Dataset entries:
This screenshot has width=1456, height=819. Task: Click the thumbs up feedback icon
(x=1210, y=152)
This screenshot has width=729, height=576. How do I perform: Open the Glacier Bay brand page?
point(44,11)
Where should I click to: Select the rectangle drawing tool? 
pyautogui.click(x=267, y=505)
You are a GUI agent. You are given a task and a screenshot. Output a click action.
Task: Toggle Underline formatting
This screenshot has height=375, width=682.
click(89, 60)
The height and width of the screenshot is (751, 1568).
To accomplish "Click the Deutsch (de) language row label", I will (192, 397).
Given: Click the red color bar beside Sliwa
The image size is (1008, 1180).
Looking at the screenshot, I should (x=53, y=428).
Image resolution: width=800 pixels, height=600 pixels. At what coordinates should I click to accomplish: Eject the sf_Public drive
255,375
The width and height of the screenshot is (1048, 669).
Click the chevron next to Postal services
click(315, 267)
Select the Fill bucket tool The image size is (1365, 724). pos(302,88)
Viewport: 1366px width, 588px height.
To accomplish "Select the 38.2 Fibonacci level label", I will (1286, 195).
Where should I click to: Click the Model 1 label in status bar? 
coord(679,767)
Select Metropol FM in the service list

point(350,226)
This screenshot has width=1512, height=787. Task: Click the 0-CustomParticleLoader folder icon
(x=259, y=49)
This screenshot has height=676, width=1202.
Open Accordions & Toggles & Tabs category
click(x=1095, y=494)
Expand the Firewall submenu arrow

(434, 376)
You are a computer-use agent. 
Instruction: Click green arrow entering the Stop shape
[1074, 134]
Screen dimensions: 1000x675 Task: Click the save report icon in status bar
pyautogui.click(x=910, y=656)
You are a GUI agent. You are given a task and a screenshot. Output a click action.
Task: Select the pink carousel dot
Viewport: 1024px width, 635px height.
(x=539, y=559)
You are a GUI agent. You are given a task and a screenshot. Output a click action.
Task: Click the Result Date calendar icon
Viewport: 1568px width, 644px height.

EXERCISE GOAL: The records above should be copied out again in full, exactly as they appear.

ANSWER AREA:
This screenshot has width=1456, height=819. Task: Click the thumbs up feedback icon
(x=1210, y=152)
This screenshot has width=729, height=576. How do I perform: Open the Glacier Bay brand page?
point(44,11)
Where should I click to: Select the rectangle drawing tool? 
pyautogui.click(x=267, y=505)
You are a GUI agent. You are given a task and a screenshot. Output a click action.
Task: Toggle Underline formatting
This screenshot has height=375, width=682.
click(89, 60)
The height and width of the screenshot is (751, 1568).
To accomplish "Click the Deutsch (de) language row label", I will (192, 397).
Given: Click the red color bar beside Sliwa
The image size is (1008, 1180).
Looking at the screenshot, I should (x=53, y=428).
Image resolution: width=800 pixels, height=600 pixels. At what coordinates should I click to accomplish: Eject the sf_Public drive
255,375
The width and height of the screenshot is (1048, 669).
Click the chevron next to Postal services
click(315, 267)
Select the Fill bucket tool The image size is (1365, 724). pos(302,88)
Viewport: 1366px width, 588px height.
To accomplish "Select the 38.2 Fibonacci level label", I will (1286, 195).
Where should I click to: Click the Model 1 label in status bar? 
coord(679,767)
Select Metropol FM in the service list

point(350,226)
This screenshot has width=1512, height=787. Task: Click the 0-CustomParticleLoader folder icon
(x=259, y=49)
This screenshot has height=676, width=1202.
Open Accordions & Toggles & Tabs category
click(x=1095, y=494)
Expand the Firewall submenu arrow

(434, 376)
You are a computer-use agent. 
Instruction: Click green arrow entering the Stop shape
[1074, 134]
Screen dimensions: 1000x675 Task: Click the save report icon in status bar
pyautogui.click(x=910, y=656)
You are a GUI agent. You are given a task and a screenshot. Output a click action.
Task: Select the pink carousel dot
Viewport: 1024px width, 635px height.
(x=539, y=559)
You are a GUI agent. You are given a task and a screenshot. Output a click action.
Task: Click the Result Date calendar icon
Viewport: 1568px width, 644px height.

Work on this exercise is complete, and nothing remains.